Credit: istock jzabloski
In 25 June 2019, the world’s first hydrogen-powered domestic boiler fired up in Rozenburg, the Netherlands. Developed by BDR Thermea Group, the high-efficiency condensing boiler
uses pure hydrogen as a fuel to provide heat to a residential building – the first such real-life application.
The trial is significant because, now that hydrogen is being promoted as a potential low-carbon replacement for natural gas, it may soon become commonplace in the UK to help meet emissions commitments.
The Climate Change Act requires the UK government to reduce greenhouse gas (GHG) emissions to net zero by 2050. Heat currently accounts for around 50% of UK energy consumption and produces about one-third of its GHG emissions. If the government is to meet its obligations, it will need almost full decarbonisation of heat in buildings. Producing hydrogen in low carbon ways and using it for heat in buildings has the potential to be an important part of the next stage of the UK’s energy transition.
Hydrogen is already used, in both its gas and liquid forms, in the manufacture of chemicals, foods and electronics.
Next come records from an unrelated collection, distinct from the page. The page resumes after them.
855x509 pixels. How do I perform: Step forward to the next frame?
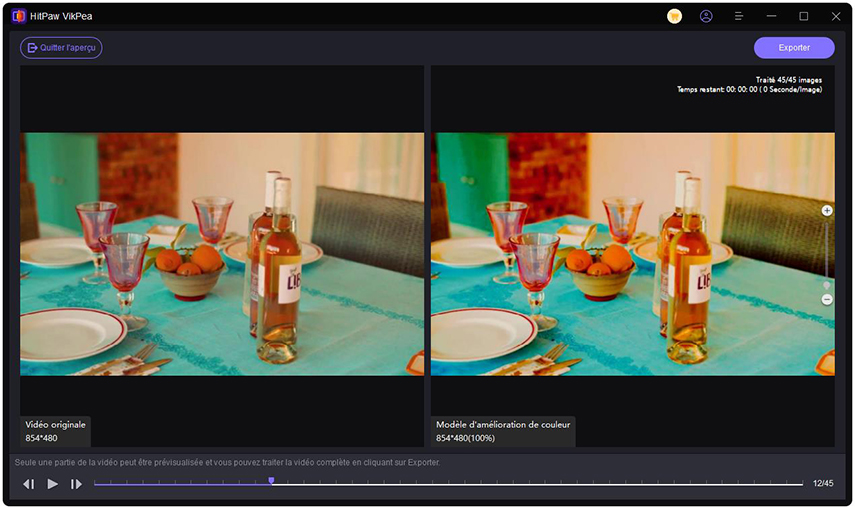coord(76,484)
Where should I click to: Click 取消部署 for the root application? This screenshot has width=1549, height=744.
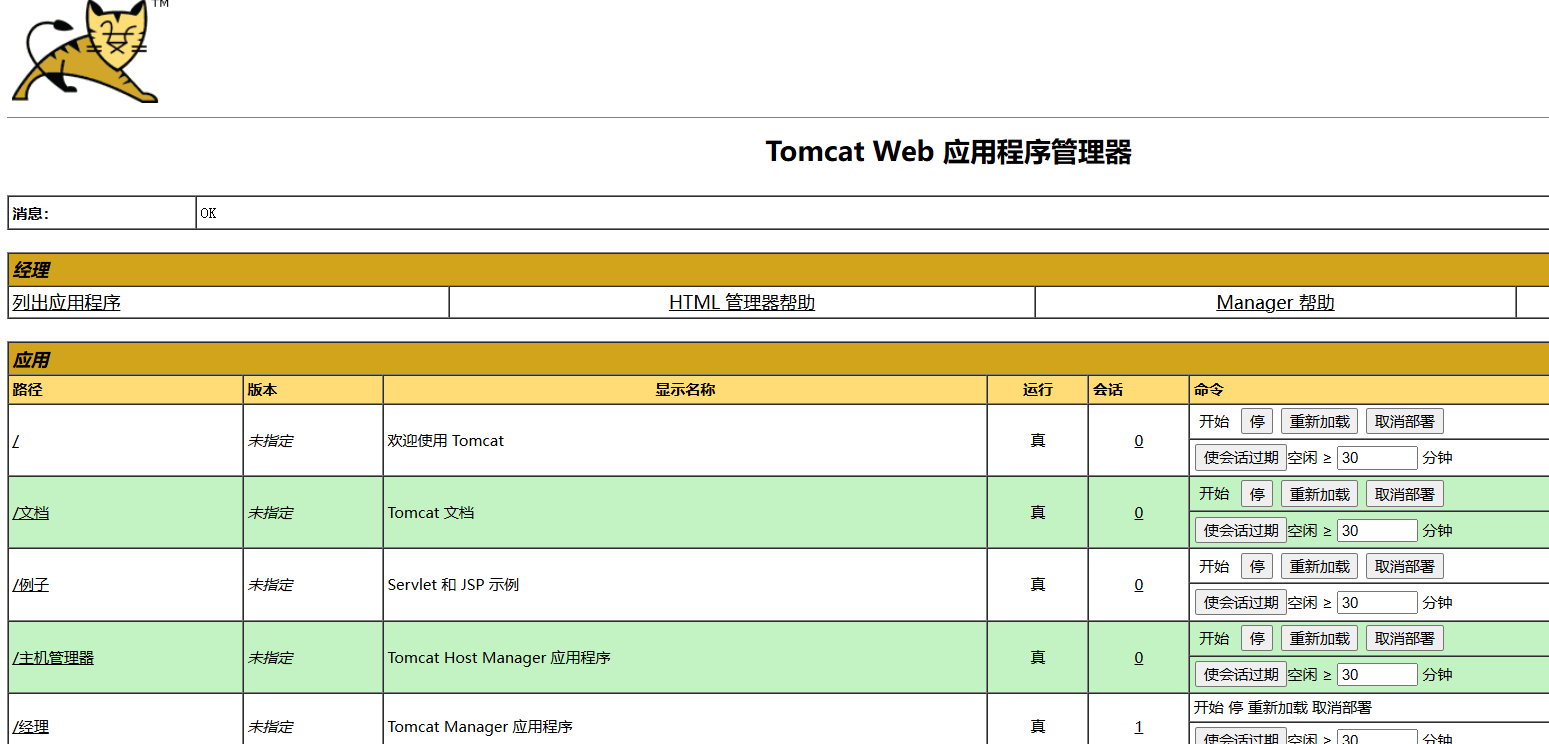click(1404, 422)
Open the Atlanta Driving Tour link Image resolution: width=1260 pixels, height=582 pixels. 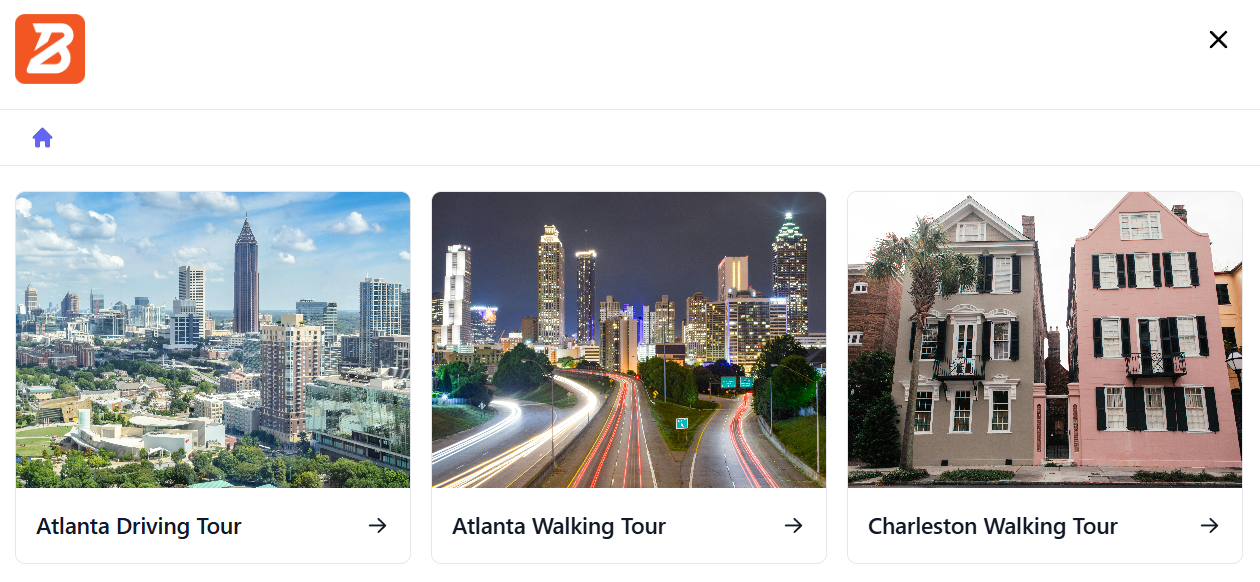[138, 526]
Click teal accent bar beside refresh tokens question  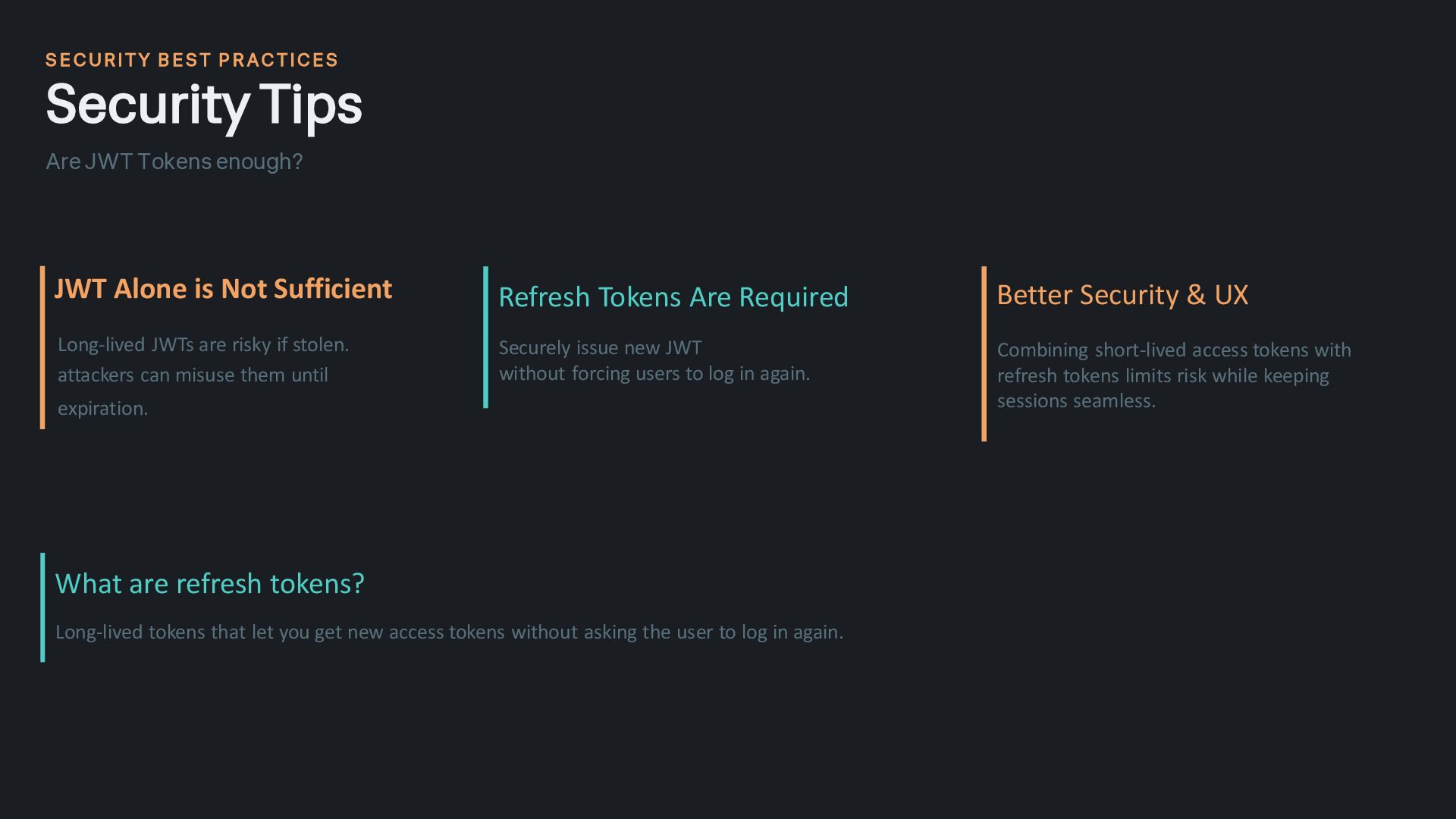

According to the International Energy Agency (IEA), however, current methods of production are responsible for annual CO2 emissions ‘equivalent to those of Indonesia and the United Kingdom combined’. This is because the most economical process for producing large quantities of hydrogen is by reforming natural gas through the application of heat. The reforming process produces large volumes of CO2, so hydrogen’s future as a fuel for large-scale deployment to homes and industry is dependent on the simultaneous deployment of carbon capture usage and storage (CCuS) infrastructure.
A number of organisations have started the process of developing prototype domestic hydrogen appliances for use in demonstrations in 2020. These companies are all part of the Hy4Heat programme’s innovation competition to demonstrate the safe use of hydrogen as a fuel for heating, hot water and cooking. As well as developing appliances that can be used with hydrogen gas, the workstream (work package 4) will be providing important evidence regarding safety, in-use emissions, and functionality.
A draft report – Understanding Industrial Appliances from Element Energy – by Jacobs Consulting and Cardiff University has been presented to stakeholders at a workshop event at BEIS Conference Centre. This is a market research study into the variety of industrial appliances and the issues to be addressed.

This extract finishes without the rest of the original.